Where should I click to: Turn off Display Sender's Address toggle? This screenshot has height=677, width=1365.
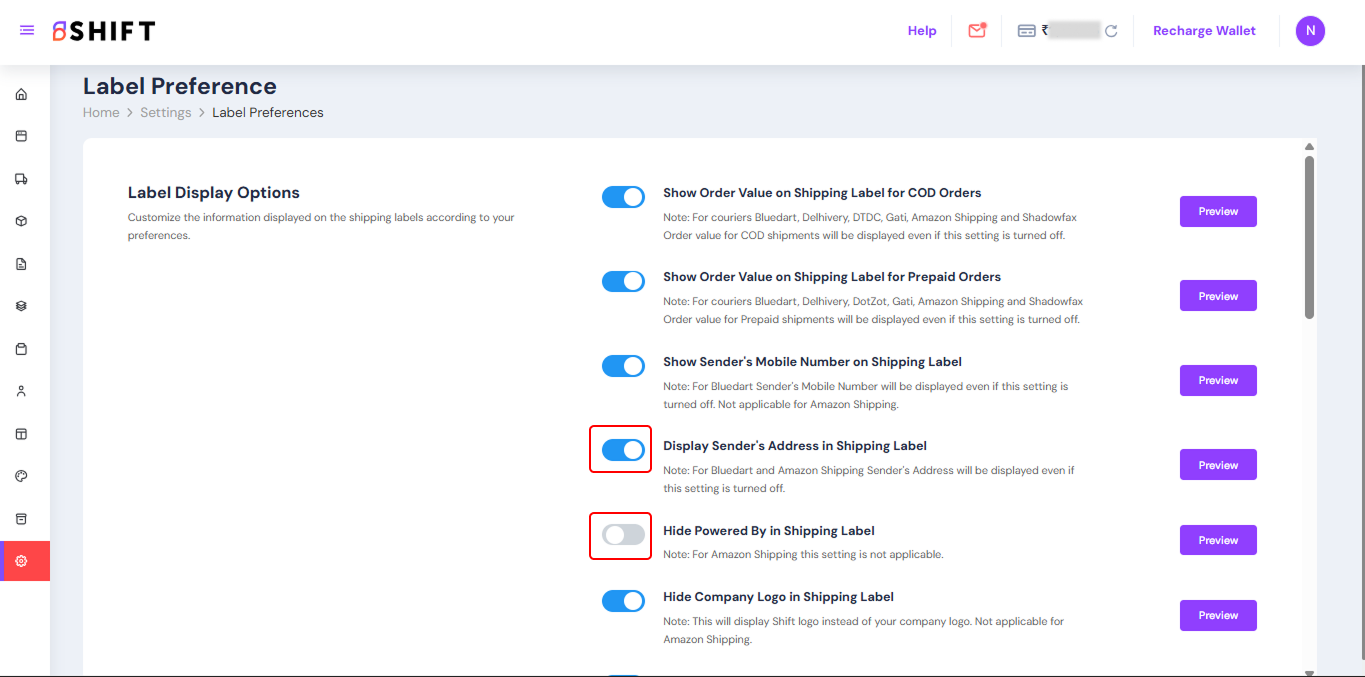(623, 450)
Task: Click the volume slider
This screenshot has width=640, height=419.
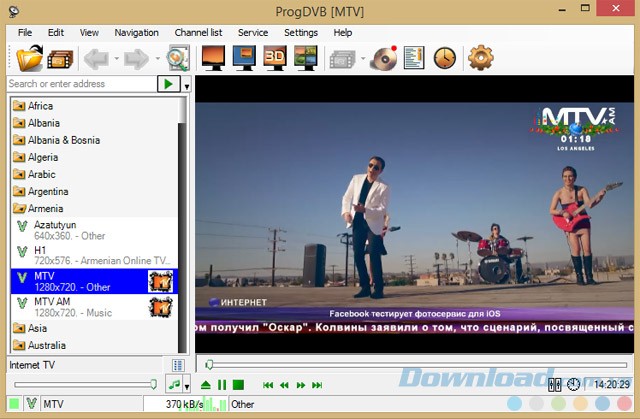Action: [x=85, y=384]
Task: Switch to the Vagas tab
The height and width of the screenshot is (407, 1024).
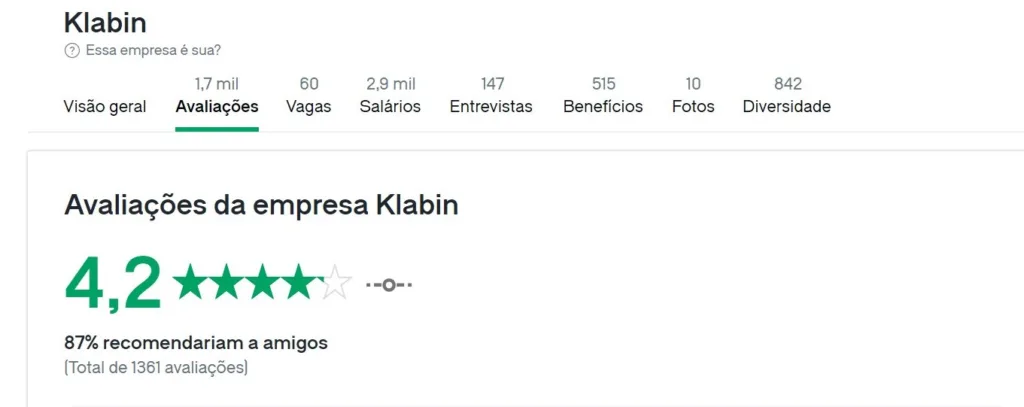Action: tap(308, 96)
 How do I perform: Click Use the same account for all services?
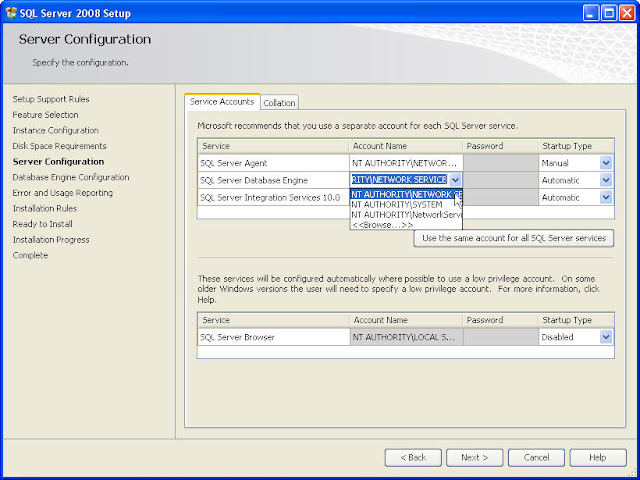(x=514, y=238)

==

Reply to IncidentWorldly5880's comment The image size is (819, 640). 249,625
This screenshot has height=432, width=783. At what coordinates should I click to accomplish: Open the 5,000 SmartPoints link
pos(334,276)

[TO DO]: Rewrite the rows from the line with "Task: Switch to the Vagas tab" through the line with "(x=514, y=238)", requests included, adding 108 to every coordinate in the answers. Leave the pictures out.

[RESPONSE]:
Task: Switch to the Vagas tab
The height and width of the screenshot is (407, 1024).
Action: tap(416, 204)
 How do I perform: Click Use the same account for all services?
(x=622, y=346)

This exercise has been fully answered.